Looking at the records below, state how many lines include the string "computer" and add nothing further.

Saved data entries
──────
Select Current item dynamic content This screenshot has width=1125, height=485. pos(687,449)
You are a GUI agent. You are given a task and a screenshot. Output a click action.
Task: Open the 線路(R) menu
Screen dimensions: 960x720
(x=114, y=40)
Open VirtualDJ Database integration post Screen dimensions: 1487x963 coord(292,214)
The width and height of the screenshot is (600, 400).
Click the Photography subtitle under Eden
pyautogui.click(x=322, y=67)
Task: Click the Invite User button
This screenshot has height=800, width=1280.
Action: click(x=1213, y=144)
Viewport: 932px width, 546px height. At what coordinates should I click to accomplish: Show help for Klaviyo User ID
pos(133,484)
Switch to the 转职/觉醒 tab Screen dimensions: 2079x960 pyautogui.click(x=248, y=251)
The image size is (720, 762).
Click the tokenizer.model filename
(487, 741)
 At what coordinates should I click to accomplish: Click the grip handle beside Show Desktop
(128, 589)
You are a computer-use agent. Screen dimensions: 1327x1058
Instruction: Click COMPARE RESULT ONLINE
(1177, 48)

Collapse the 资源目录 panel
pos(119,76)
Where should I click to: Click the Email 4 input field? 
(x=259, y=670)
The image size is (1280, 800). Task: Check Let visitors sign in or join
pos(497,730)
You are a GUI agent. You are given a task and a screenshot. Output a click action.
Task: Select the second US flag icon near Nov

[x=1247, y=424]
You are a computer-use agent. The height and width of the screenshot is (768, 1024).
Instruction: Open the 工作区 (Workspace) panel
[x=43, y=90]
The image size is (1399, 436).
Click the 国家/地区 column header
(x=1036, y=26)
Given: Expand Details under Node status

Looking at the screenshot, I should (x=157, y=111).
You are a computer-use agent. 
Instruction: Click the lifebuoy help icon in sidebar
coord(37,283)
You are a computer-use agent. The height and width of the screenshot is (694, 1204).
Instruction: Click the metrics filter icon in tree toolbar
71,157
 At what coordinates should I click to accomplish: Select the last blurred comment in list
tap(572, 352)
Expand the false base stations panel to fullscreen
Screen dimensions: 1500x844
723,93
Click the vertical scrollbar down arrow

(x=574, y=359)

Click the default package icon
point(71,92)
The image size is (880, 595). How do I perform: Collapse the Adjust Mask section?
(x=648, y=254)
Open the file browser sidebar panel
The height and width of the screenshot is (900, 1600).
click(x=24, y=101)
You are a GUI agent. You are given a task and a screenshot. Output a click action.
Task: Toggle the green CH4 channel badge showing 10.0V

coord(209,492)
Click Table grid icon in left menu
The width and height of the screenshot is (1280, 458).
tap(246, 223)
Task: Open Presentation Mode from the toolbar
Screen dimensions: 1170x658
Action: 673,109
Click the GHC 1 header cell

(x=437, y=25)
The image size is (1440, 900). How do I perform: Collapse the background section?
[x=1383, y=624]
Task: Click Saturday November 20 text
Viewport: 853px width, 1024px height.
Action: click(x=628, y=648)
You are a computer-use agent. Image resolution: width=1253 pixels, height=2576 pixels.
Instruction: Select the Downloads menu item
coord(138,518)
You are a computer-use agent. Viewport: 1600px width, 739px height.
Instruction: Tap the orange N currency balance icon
──────
__Solution to the problem__:
6